Episkopos schreibt zur Debatte, ob die für die Ukraine negativen Tendenzen verlangsamt werden können oder nicht:
«Verlangsamt zu welchem Zweck? Wenn die Absicht darin besteht, mehr Zeit zu gewinnen, wofür ist dann die Zeit? Geht es darum, eine weitere groß angelegte Gegenoffensive vorzubereiten, um Russland aus dem Krieg zu drängen; Russland in einem Zermürbungskrieg langsam zu besiegen; oder die Kosten für Russland so zu erhöhen, dass der Kreml in Verhandlungen zu einigermaßen günstigen Bedingungen für die Ukraine und den Westen einwilligt?»
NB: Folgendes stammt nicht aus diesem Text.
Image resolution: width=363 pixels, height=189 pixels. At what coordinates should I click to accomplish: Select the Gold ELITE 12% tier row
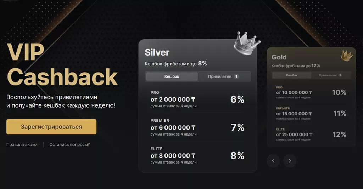(x=311, y=134)
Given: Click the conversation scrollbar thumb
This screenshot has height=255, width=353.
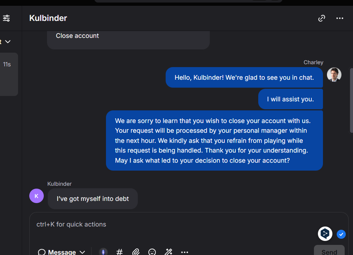Looking at the screenshot, I should 351,101.
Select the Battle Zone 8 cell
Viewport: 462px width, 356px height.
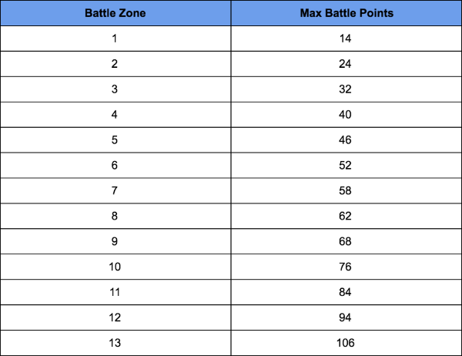[116, 217]
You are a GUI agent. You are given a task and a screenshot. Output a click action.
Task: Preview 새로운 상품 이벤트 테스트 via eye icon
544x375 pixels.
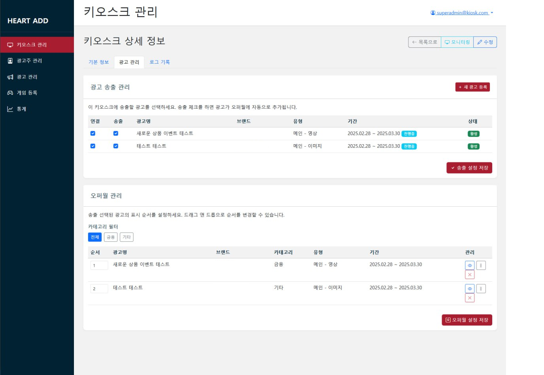pos(470,265)
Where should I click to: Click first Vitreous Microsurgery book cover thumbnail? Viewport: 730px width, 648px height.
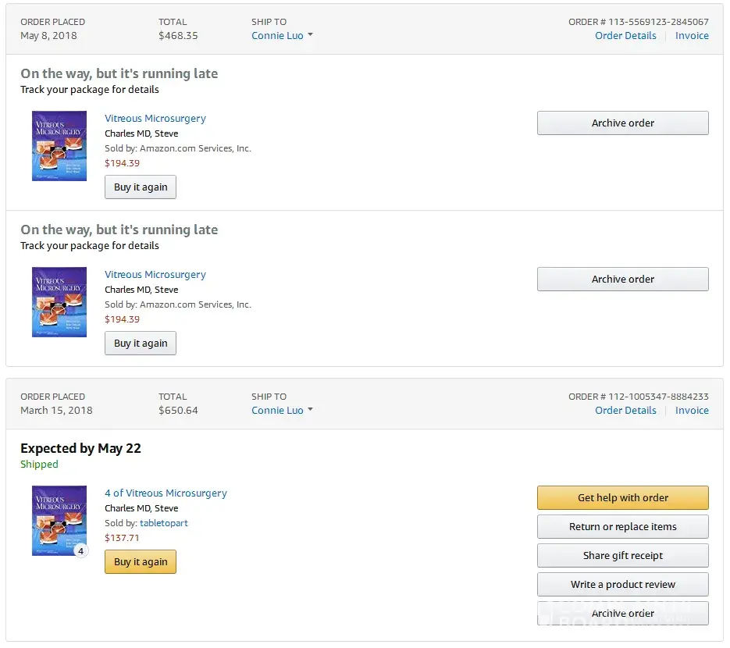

Die ersten beiden Annahmen seien «kaum realistischer» als alle «leichtfertigen Annahmen» in Bezug auf die Gegenoffensive 2023. Die dritte Annahme bezüglich der Verhandlungspositionen sei angesichts der beschriebenen Trends «bestenfalls zweifelhaft».
Die jüngste Berichterstattung über den Krieg habe gezeigt, dass die Ukraine die Frontlinie nicht halten kann und Gefahr läuft, eine noch größere Niederlage hinnehmen zu müssen. Doch diese weit verbreitete Erkenntnis scheine immer noch hinter einer Mauer aus politischen und militärischen Annahmen verborgen zu sein, die seit der zweiten Hälfte des Jahres 2022 nicht mehr aktualisiert wurden, so der Politologe.
Es werde kein «realistischer Endzustand» formuliert, «der die ukrainische Souveränität bewahrt und die Interessen der USA voranbringt». Mehr Militärhilfe für die Ukraine und zusätzliche Sanktionen gegen Russland würden zu oft als Ziele an sich und nicht als Instrumente zur Gestaltung der Ergebnisse auf strategischer Ebene behandelt.
Episkopos schreibt, dass in den USA eine «Art von dezentralem Techno-Optimismus» vorherrsche, der eine einzigartige unternehmerische, lösungsorientierte Kultur ermögliche, die die USA zu einem weltweiten Innovationsführer gemacht habe.
«Doch dieser technokratische Geist, der in allen möglichen kommerziellen und wissenschaftlichen Unternehmungen ein großer Segen ist, kann in eher obskurantistischen Angelegenheiten der Staatskunst, Geopolitik und Militärstrategie zu einer großen Belastung werden.»
Während des Vietnam-Krieges habe der «forsch selbstbewusste» Verteidigungsminister Robert S. McNamara für diesen technokratischen Geist gestanden. Doch er habe den «Nebel des Krieges» in Vietnam nicht durchdringen können, weil er von strategisch unsicheren Annahmen über die allgemeine Dynamik des Konflikts ausgegangen sei und sich weigerte, den Kurs an entscheidenden Punkten zu korrigieren. Der US-Politologe warnt:
«Die Variablen, die in der Ukraine eine Rolle spielen, sind zweifellos ganz andere, aber die potenzielle Torheit – sich knietief in einen langwierigen Konflikt zu stürzen, ohne eine realistische Siegestheorie zu haben – ist dieselbe, und es steht ähnlich viel auf dem Spiel.»